Saved entries:
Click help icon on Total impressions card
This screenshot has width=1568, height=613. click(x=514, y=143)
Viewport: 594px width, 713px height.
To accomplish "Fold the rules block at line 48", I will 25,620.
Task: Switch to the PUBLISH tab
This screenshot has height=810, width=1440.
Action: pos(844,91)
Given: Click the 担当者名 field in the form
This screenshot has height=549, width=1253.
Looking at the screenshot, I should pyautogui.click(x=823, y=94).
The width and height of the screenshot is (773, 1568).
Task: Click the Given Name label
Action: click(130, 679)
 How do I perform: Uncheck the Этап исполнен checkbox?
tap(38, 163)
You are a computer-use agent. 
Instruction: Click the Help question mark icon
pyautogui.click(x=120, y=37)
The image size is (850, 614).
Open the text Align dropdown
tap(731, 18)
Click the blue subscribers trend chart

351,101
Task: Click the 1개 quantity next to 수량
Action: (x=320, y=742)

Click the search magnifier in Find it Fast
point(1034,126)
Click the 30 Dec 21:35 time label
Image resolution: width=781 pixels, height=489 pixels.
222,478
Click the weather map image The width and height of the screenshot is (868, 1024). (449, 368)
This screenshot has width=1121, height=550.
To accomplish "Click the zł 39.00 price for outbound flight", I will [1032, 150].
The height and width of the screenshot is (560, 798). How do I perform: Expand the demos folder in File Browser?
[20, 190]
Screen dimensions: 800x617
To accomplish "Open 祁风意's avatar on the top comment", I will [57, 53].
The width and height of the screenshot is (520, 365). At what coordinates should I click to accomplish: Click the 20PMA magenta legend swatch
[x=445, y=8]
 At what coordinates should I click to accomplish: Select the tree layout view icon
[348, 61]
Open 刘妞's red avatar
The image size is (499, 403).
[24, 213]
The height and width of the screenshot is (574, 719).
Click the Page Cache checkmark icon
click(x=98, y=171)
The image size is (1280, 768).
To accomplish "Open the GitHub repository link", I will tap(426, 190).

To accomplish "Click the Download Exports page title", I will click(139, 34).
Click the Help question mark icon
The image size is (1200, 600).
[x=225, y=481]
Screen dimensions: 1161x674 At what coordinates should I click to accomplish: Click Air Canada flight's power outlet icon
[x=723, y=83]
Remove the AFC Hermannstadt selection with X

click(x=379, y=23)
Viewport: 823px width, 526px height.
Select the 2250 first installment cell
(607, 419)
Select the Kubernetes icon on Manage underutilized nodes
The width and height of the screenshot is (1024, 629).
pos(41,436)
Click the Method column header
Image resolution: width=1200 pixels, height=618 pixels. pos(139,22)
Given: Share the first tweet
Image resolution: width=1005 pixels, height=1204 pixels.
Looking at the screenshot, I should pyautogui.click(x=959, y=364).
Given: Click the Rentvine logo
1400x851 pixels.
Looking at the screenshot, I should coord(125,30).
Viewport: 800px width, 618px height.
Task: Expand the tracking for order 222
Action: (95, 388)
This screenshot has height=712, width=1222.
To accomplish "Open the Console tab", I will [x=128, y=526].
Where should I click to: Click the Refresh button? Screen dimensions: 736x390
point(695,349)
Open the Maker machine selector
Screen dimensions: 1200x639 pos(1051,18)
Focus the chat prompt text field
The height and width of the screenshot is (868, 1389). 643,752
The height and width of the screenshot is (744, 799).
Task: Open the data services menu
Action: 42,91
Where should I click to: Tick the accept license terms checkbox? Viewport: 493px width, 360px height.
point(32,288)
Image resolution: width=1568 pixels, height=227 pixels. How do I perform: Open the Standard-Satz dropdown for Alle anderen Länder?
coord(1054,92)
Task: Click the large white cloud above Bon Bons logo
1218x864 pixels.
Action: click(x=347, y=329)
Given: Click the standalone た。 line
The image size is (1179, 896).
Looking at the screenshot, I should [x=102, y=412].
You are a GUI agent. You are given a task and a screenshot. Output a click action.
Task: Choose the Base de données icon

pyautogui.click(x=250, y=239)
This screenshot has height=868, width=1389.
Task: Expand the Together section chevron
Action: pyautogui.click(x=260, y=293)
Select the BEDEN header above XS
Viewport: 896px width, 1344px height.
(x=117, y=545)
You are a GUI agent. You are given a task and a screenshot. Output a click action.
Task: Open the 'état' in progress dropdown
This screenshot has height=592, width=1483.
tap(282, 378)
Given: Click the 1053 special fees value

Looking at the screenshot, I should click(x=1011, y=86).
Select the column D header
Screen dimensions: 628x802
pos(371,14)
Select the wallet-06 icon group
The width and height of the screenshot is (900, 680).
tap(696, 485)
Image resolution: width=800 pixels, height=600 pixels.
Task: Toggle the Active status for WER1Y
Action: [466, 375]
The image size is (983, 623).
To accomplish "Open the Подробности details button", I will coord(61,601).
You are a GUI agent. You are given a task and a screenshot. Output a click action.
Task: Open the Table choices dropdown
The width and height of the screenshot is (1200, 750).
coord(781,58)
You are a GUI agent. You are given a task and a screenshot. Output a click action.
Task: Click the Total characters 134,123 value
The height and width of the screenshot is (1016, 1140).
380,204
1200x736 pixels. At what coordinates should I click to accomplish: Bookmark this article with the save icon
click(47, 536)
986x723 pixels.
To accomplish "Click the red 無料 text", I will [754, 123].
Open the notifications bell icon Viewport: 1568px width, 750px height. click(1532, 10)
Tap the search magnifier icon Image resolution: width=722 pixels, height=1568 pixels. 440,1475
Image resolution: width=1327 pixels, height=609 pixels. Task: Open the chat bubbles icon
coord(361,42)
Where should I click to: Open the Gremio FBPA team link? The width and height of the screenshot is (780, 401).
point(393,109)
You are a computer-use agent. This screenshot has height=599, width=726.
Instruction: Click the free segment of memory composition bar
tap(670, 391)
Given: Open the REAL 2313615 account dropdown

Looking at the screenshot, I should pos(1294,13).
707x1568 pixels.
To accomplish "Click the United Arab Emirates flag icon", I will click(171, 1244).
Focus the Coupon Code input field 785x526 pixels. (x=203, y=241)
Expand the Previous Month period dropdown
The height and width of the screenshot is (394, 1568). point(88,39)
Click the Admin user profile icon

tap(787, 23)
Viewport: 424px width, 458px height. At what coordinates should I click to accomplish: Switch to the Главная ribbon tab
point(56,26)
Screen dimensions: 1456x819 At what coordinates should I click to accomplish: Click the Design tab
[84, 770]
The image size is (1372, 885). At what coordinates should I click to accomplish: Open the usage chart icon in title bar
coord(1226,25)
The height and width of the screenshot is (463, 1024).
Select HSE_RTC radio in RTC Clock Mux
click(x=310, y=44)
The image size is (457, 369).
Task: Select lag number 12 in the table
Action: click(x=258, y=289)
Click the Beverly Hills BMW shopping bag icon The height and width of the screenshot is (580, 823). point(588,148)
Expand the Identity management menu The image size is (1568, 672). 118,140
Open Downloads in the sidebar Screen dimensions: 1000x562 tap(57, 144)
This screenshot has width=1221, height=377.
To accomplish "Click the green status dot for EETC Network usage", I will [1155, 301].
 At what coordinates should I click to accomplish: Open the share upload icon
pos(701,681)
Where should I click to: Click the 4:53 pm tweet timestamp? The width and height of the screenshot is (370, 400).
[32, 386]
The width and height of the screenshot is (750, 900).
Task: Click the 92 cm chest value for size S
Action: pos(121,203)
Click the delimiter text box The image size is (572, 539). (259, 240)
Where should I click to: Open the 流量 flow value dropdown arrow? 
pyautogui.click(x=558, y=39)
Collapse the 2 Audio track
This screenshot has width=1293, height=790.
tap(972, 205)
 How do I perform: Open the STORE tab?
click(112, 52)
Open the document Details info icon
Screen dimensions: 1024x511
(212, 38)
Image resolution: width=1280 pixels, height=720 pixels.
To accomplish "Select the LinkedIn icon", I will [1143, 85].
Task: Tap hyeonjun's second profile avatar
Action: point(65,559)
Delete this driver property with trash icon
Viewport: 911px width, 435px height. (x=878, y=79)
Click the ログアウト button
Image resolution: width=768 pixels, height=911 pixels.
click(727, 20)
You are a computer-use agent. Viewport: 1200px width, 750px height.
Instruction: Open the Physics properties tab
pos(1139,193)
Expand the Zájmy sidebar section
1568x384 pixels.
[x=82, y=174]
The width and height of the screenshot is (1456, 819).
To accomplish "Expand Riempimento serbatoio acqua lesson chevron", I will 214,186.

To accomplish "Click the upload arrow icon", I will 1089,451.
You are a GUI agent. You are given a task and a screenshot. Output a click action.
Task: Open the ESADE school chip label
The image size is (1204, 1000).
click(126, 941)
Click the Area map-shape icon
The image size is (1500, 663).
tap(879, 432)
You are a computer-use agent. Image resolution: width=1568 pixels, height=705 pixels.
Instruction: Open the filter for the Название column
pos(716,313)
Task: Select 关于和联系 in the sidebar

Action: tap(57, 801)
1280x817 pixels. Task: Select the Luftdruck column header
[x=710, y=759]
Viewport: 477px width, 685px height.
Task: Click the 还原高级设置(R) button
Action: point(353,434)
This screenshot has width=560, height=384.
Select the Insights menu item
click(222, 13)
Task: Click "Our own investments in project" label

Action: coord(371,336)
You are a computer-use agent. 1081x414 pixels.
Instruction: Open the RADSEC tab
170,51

* ACTION ITEM
Once the line with "The height and width of the screenshot is (574, 719)." is found in the records above, print exactly that line and every line after it through the line with "Viewport: 823px width, 526px height.".

* OUTPUT BELOW
The height and width of the screenshot is (574, 719).
Click the Page Cache checkmark icon
click(x=98, y=171)
The image size is (1280, 768).
To accomplish "Open the GitHub repository link", I will tap(426, 190).

To accomplish "Click the Download Exports page title", I will click(139, 34).
Click the Help question mark icon
The image size is (1200, 600).
[x=225, y=481]
Screen dimensions: 1161x674 At what coordinates should I click to accomplish: Click Air Canada flight's power outlet icon
[x=723, y=83]
Remove the AFC Hermannstadt selection with X

click(x=379, y=23)
Viewport: 823px width, 526px height.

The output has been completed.